Implement all Ops in PyTorch (help welcome!)
Description
If you want to help implementing some of these Ops just leave a comment below saying which ones you are interested in. We'll give you some time to work on it (and then put it back up to grabs).
See the documentation for How to implement PyTorch Ops and tests: https://pytensor.readthedocs.io/en/latest/extending/creating_a_numba_jax_op.html
Example PR: #836
See https://github.com/pymc-devs/pytensor/issues/821#issuecomment-2202258929 for suggestions on equivalent torch functions
Tensor creation Ops
- [x] Alloc and AllocEmpty #836
- [x] Arange #836
- [x] Eye #877
- [ ] ScalarFromTensor
- [ ] TensorFromScalar
- [x] Repeat #890
- [x] Unique #890
- [x] Sort / Argsort #897
- [ ] Tri
Shape Ops
- [x] Dimshuffle - Done in #764
- [x] Reshape #926
- [x] Shape, Shape_i #926
- [x] SpecifyShape #926
- [x] Unbroadcast #926
- [x] Join #869
- [ ] Split
- [x] MakeVector #926
Math Ops
- [x] Elemwise - Done in #764 (but not complete! Specific cases will require a custom ScalarOp dispatch)

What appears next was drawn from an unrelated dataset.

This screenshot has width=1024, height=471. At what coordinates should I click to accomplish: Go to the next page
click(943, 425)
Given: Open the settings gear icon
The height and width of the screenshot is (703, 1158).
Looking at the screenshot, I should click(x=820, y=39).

- [x] CAReduce (Sum, All, Any...) - Assigned to @HarshvirSandhu
- [x] CumOp - #837
- [x] Softmax, LogSoftmax and Grads in #846
- [x] Dot #878
- [x] BatchedDot #878
- [ ] Argmax
Indexing Ops
- [ ] Subtensor #910
- [ ] Inc/SetSubtensor #910
- [ ] AdvancedSubtensor[1] #910
- [ ] AdvancedIncSubtensor[1] #910
Branching Ops
- [x] CheckAndRaise - Done in #764
- [ ] Ifelse #940
- [ ] ScalarLoop
- [ ] Scan
- [ ] OpFromGraph
- [ ] Blockwise
Linalg Ops
- [ ] SVD #920
- [ ] Det #920
- [ ] Eig #920
- [ ] Eigh #920
- [ ] MatrixInverse #920
- [ ] MatrixPinv #920
- [ ] QRFull #920
- [ ] SLogDet #920
- [ ] BlockDiagonal #922
- [ ] Cholesky #922
- [ ] Solve #922
- [ ] SolveTriangular #922
SparseOps
- [ ] ... (to be filled)
RandomVariable Ops
- [ ] ... Need to figure out API differences
If you need an Op that's not in this list, comment below and we'll add it!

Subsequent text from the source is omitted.